A valid additive sequence should contain at least three numbers. Except for the first two numbers, each subsequent number in the sequence must be the sum of the preceding two.

For example:
“112358” is an additive number because the digits can form an additive sequence: 1, 1, 2, 3, 5, 8.
1 + 1 = 2, 1 + 2 = 3, 2 + 3 = 5, 3 + 5 = 8

“199100199” is also an additive number, the additive sequence is: 1, 99, 100, 199.
1 + 99 = 100, 99 + 100 = 199

Note: Numbers in the additive sequence cannot have leading zeros, so sequence 1, 2, 03 or 1, 02, 3 is invalid.

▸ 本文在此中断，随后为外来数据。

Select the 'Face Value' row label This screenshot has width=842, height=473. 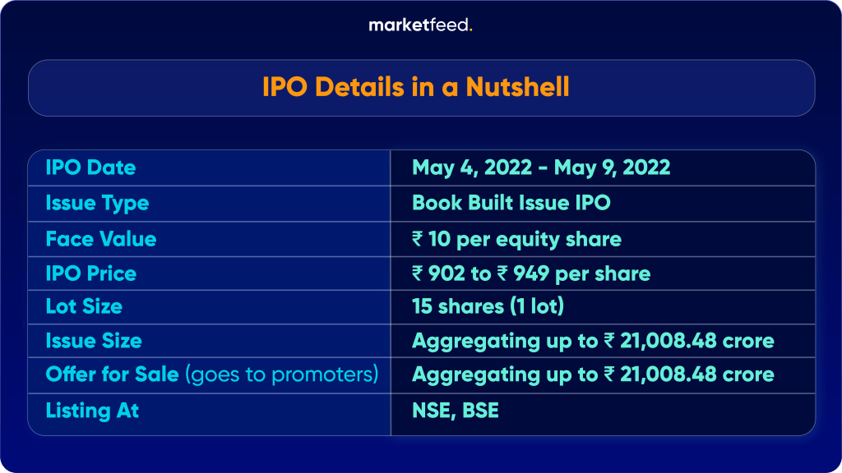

Given a string containing only digits ‘0’-‘9’, write a function to determine if it’s an additive number.
More: leetcode

My Solution

给定一个字符串,该字符串只包含0~9的字符,判断该字符串会否为“可加”的。“可加”的定义如下:将字符串序列分解为整数(至少三个),除了前两个,其余的每个数都是它前两个数之和。
根据字符串的不同分解,可构造一棵解答树,再利用深度优先搜索寻找答案,注意处理以下几点。

  • ‘0x’是非法的;
  • 数的长度越长,值越大,利用此性质可以有效的剪枝;
  • 至少包含三个数。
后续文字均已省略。